Tornerà quindi a circolare il treno con partenza da Cuneo alle 4.21 e arrivo a Torino Porta nuova alle 5.35 (treno di rinforzo del cadenzamento) e il treno con partenza da Porta Nuova alle 23.25 e arrivo alle 00.46 a Cuneo con fermate intermedie tra cui Moncalieri, Trofarello, Villastellone e Racconigi.
Le modifiche nell’albese e astigiano
Dal 14 giugno 2026, con l’entrata in vigore dell’orario estivo, entrano inoltre in funzione modifiche mirate per migliorare l’efficienza e l’integrazione del servizio tra l’albese e l’astigiano.
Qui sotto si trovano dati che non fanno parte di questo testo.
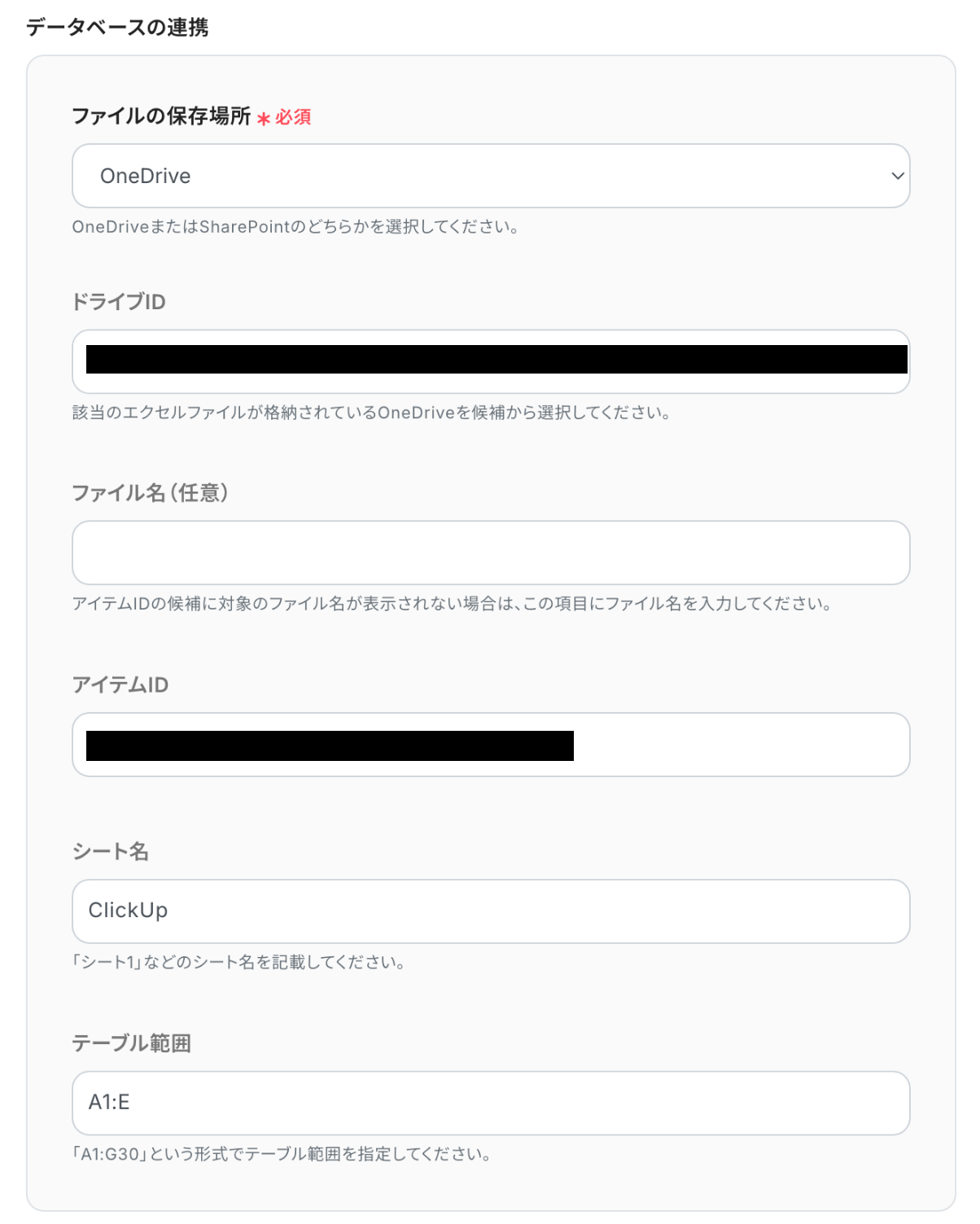Click the OneDriveまたはSharePoint helper text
Sull’asse Asti–Alba viene introdotto un anticipo di 5 minuti dei treni, con le partenze da Alba al minuto 05 e gli arrivi ad Asti al minuto 48 per garantire coincidenze più rapide ed efficaci ad Asti con i collegamenti per Milano, recentemente potenziati portando a 14 il numero delle corse verso il capoluogo lombardo.
Questa modifica consente di mantenere le corrispondenze con la linea SFM4 e, al tempo stesso, non incide sui servizi dedicati agli studenti, con i treni del mattino che restano invariati.
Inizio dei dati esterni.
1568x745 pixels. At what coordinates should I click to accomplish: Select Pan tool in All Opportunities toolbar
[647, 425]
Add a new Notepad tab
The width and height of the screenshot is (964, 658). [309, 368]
Sempre dal 14 giugno viene introdotto un nuovo treno cadenzato sulla linea Asti–Acqui, con partenza da Acqui Terme alle 5.44 e arrivo ad Asti alle 6.44, permettendo la coincidenza delle 6.54 e l’arrivo a Torino Porta Nuova alle 7.33. Per rendere possibile questo collegamento, si è resa necessaria una riorganizzazione del servizio con la soppressione del treno serale Acqui–Asti delle 20.44, caratterizzato da una frequentazione molto limitata (8-10 passeggeri al giorno).
I treni del mare fermeranno a Vallecrosia
Infine, a partire dal 25 aprile, sono previste alcune modifiche all’orario dei treni del mare, finalizzate a migliorare la puntualità e l’affidabilità del servizio; tra queste, l’assegnazione della fermata di Vallecrosia al treno RV 3173/3174, in accordo con la Regione Liguria. Al momento della pubblicazione di questo articolo, le modifiche non sono ancora visibili sul sito di Trenitalia.
Entusiasta l’assessore regionale ai Trasporti Marco Gabusi: “Il nostro obiettivo è semplice: dare risposte concrete ai cittadini. Abbiamo lavorato per trasformare le richieste concrete del territorio in risultati, migliorando un servizio fondamentale per chi si sposta ogni giorno per lavoro, studio o tempo libero. Un sistema ferroviario più efficiente significa sostenere i pendolari, rendere i territori più attrattivi e creare opportunità anche per il turismo e i giovani. Su questi temi servono meno parole e più fatti: è questo il metodo con cui continuiamo a lavorare”.